===== TEXTO PARA LEITURA =====

A Marvada Carne, assim, tem algo das Histórias de Tia Anastácia, o livro de Monteiro Lobato em que a boa senhora conta para os habitantes do Sítio do Picapau Amarelo as lendas básicas do folclore brasileiro.
E a sacada de fazer a estátua de Santo Antônio mudar de cara, como reação à falação e aos modos de Carula, é uma maravilha.
A carioquíssima Fernandinha e o paulista de Sorocaba Adilson, maravilhosos
Fernandinha Torres está uma absoluta gracinha, uma total delícia no papel de Carula.
Fernandinha é uma daquelas pessoas abençoadas com doses imensas de talento e sorte. Uma grave e injusta concentração de talento e sorte – porque, concentradas dessa maneira, as mercadorias ficam faltando para distribuição entre outras milhares de pessoas. Estava com 22 aninhos quando fez A Marvada Carne, e já era quase uma veterana, depois de Inocência, beleza de filme de Walter Lima Jr. baseado no romance do Visconde de Taunay, Sonho Sem Fim, Com Licença, Eu Vou à Luta e Eu Sei Que Vou de Amar. Por este último, de Arnaldo Jabor, feito em 1986, havia ganho nada menos que a Palma de Melhor Atriz em Cannes (empatada com a veterana Barbara Sukowa por Rosa Luxemburgo, de Margareth von Trotta).
Carioquíssima, Fernandinha fala caipirês lindamente no filme; só uma ou outra vez deixa escapar um s chiado de carioca, mas isso é um detalhe tão pequeno, e ela está tão lindinha, e charmosa, e alegre (e mais cheinha de corpo do que viria a ficar mais tarde, quase anoréxica), que na verdade nem deixou escapar s chiado coisa nenhuma.
Adilson Barros é um achado. Ele consegue fazer a mais perfeita cara sonsa, matuta, caipira que poderia existir. Anda que nem caipira. Demonstra a forma com que raciocina – e raciocina como caipira. Uma beleza de atuação.
Ao contrário de Fernandinha, Adilson Barros não teve que se esforçar muito para falar caipirês. É paulista de Sorocaba, e em Sorocaba se fala o mais perfeito r caipira, capaz de fazer inveja até a Renato Teixeira. Formado pela EAD, Escola de Arte Dramática da Universidade de São Paulo, bem perto da ECA, a Escola de Comunicações e Artes onde estudaram o diretor André Klotzel e o montador e também diretor Alain Fresnot, Adilson ganhou o Mambembe por sua interpretação na peça Feliz Ano Velho, de Rubem Paiva. Foi professor de artes cênicas na Unicamp; no cinema, trabalhou em Flor do Desejo, Kuarup, Capitalismo Selvagem. Morreu cedo demais, aos 50 anos, em 1997.

=====

OBJETIVO 1 >> No texto sobre A Marvada Carne, que idade tinha Fernandinha Torres quando fez o filme?
OBJETIVO 2 >> Transcreva do texto sobre A Marvada Carne o trecho que começa nas palavras "Adilson Barros é" e termina logo após "beleza de atuação.".
Baseie-se apenas no texto.

===== DADOS FORNECIDOS =====

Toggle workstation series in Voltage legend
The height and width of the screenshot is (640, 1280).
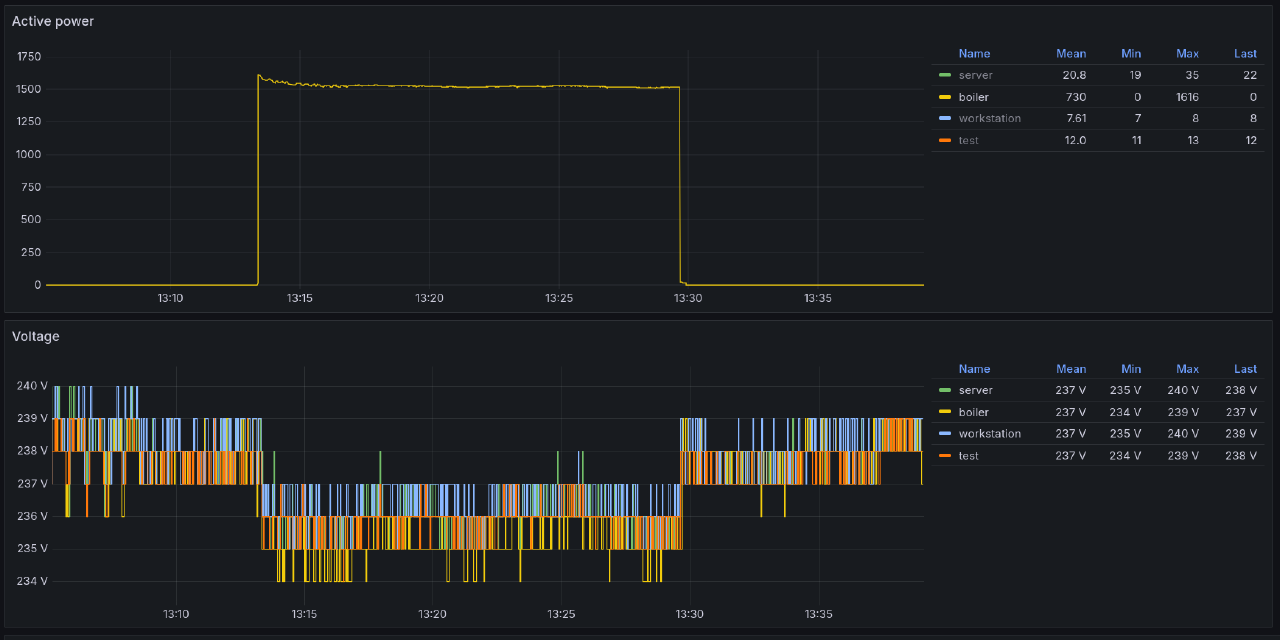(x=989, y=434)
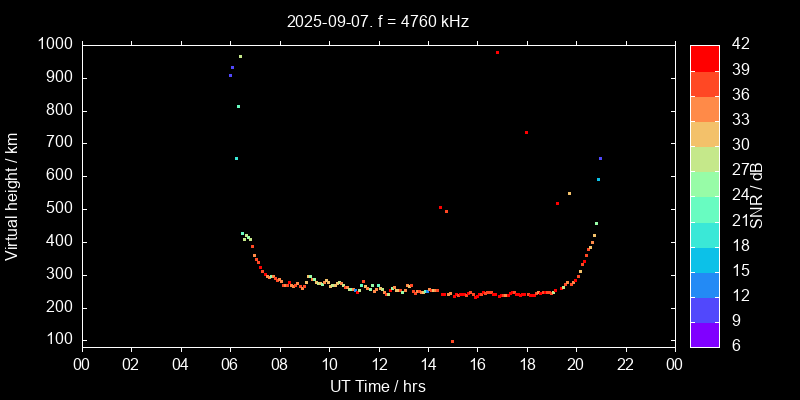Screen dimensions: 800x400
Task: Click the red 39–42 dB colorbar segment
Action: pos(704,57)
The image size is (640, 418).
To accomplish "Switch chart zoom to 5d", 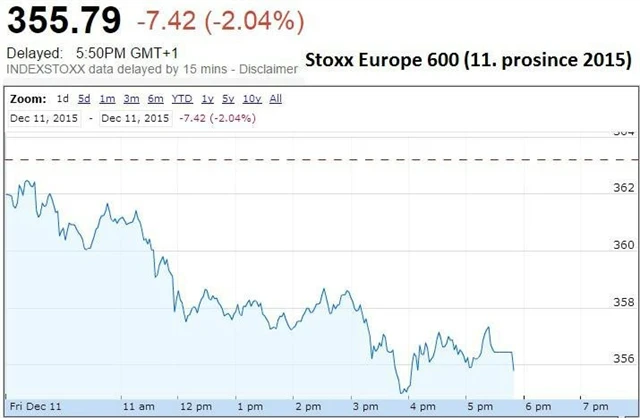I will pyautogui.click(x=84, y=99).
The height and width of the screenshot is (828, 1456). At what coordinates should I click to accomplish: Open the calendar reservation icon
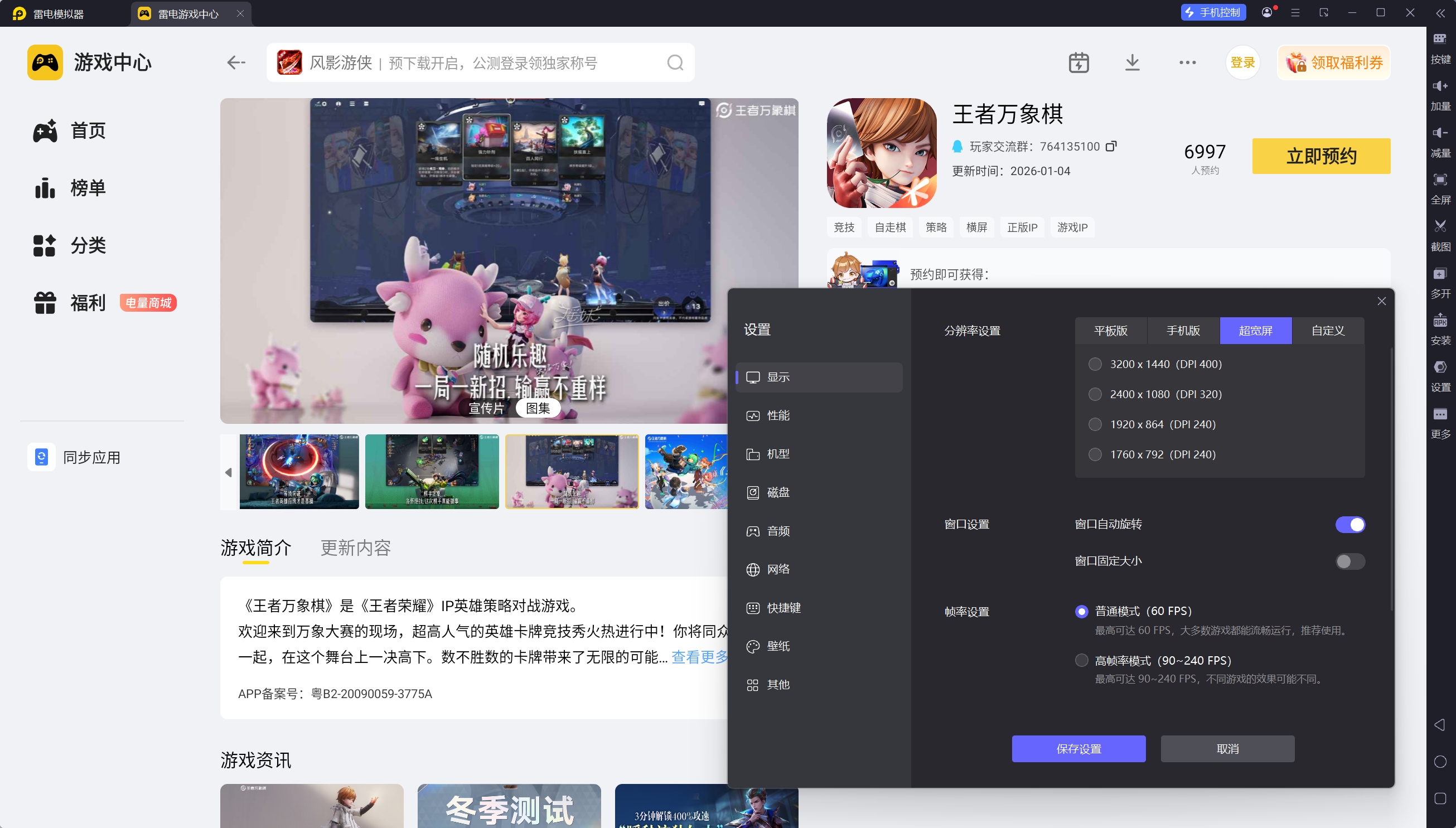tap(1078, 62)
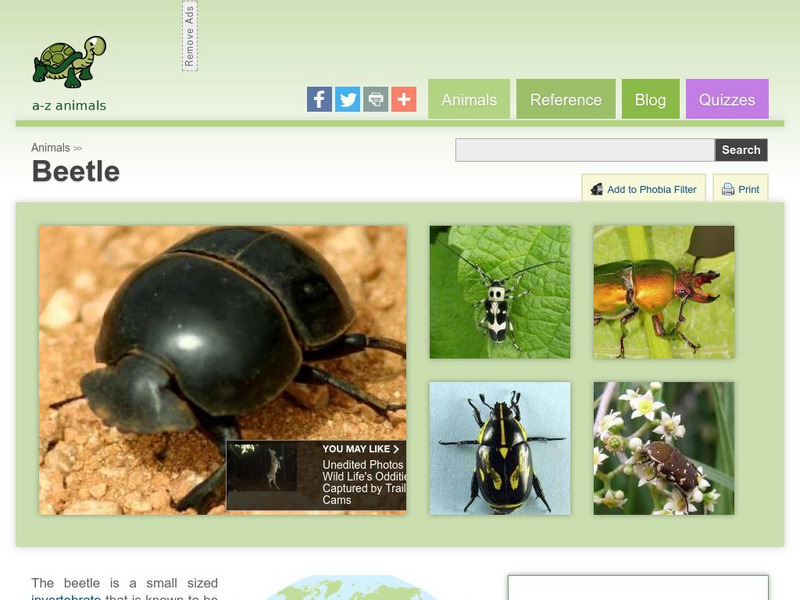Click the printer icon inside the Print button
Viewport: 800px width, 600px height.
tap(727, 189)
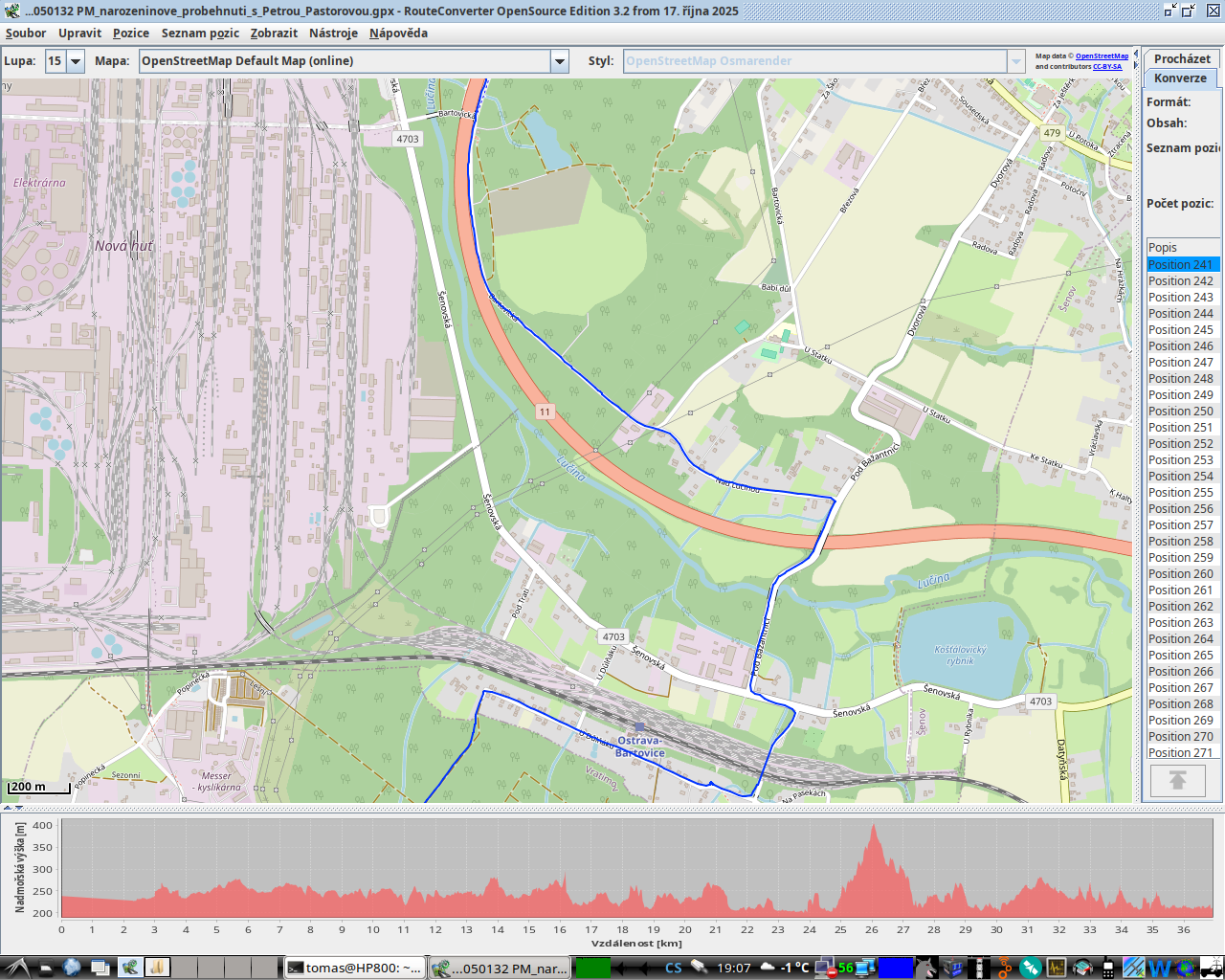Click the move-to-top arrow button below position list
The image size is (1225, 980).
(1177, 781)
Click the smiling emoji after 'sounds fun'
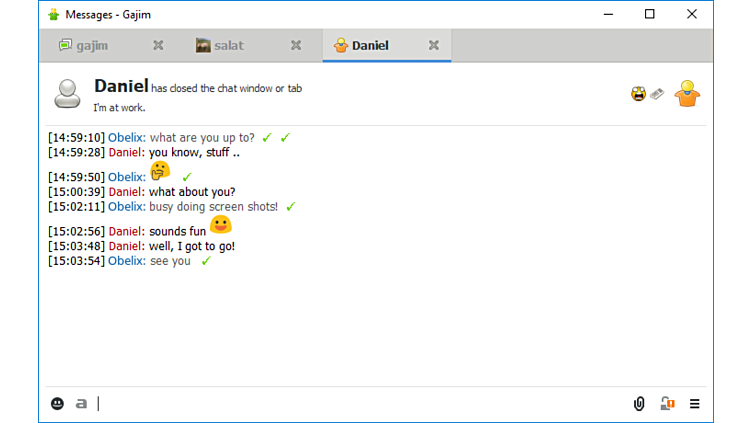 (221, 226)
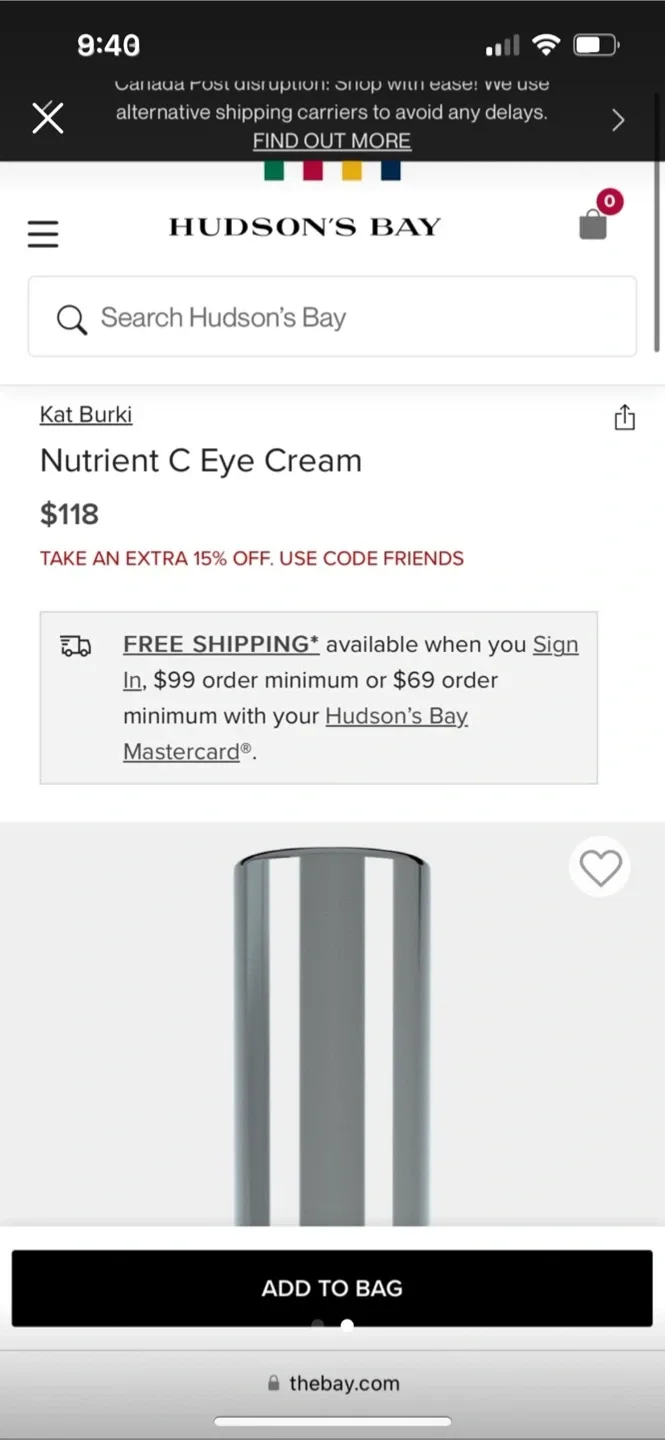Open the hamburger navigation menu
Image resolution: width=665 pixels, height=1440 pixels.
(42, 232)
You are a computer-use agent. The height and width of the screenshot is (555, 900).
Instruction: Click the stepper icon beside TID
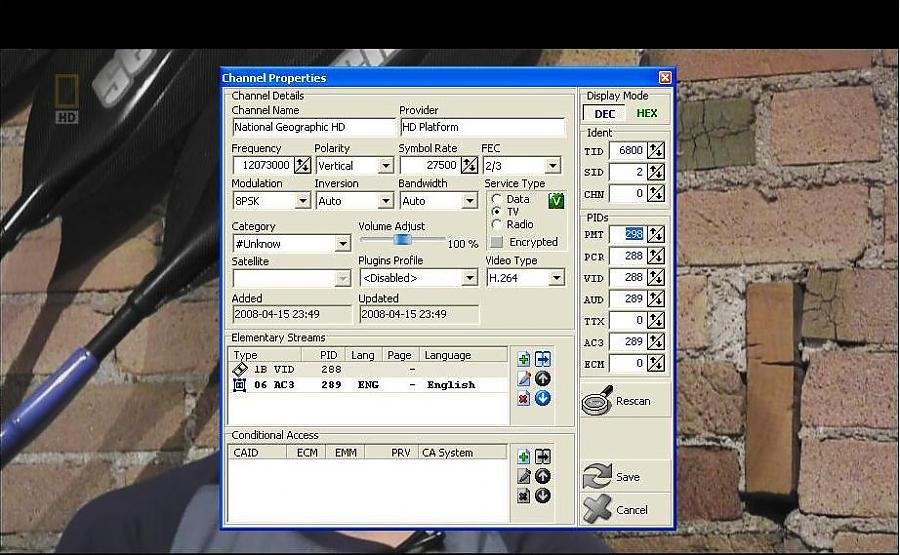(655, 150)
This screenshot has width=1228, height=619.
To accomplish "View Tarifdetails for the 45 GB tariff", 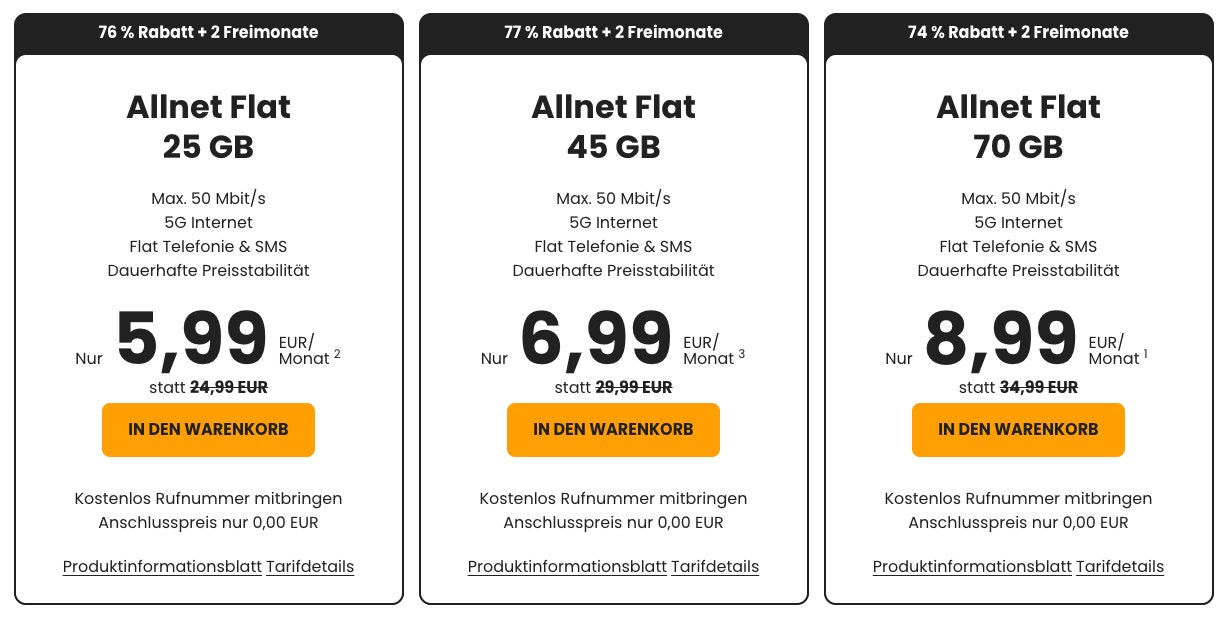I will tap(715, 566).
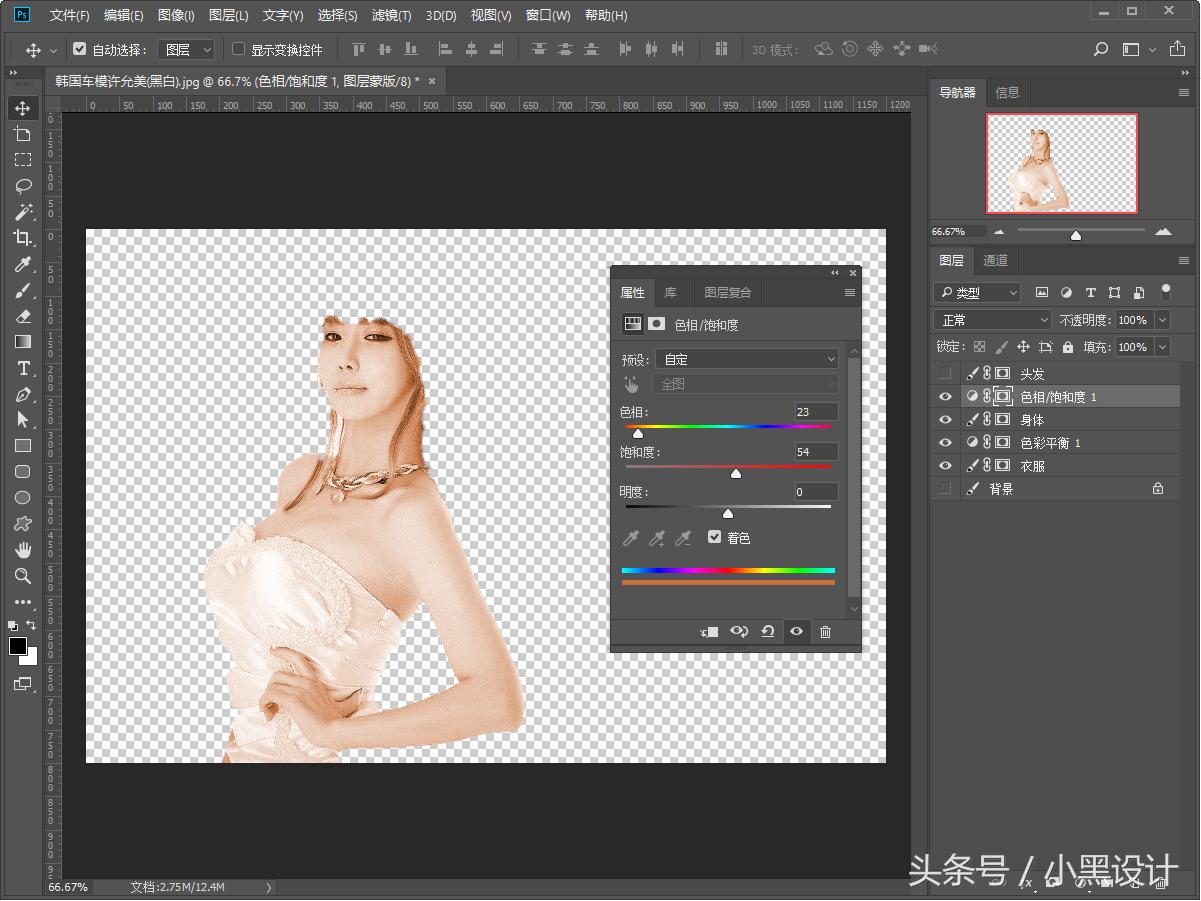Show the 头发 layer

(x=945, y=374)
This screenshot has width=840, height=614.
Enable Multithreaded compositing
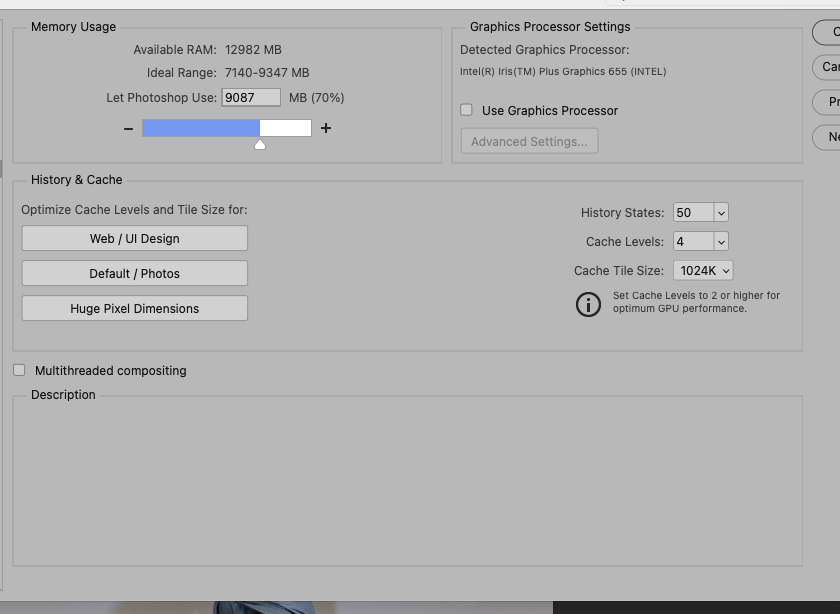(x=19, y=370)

=====

RESPOSTA ESPERADA 1 >> Ela tinha 22 anos.

RESPOSTA ESPERADA 2 >>
Adilson Barros é um achado. Ele consegue fazer a mais perfeita cara sonsa, matuta, caipira que poderia existir. Anda que nem caipira. Demonstra a forma com que raciocina – e raciocina como caipira. Uma beleza de atuação.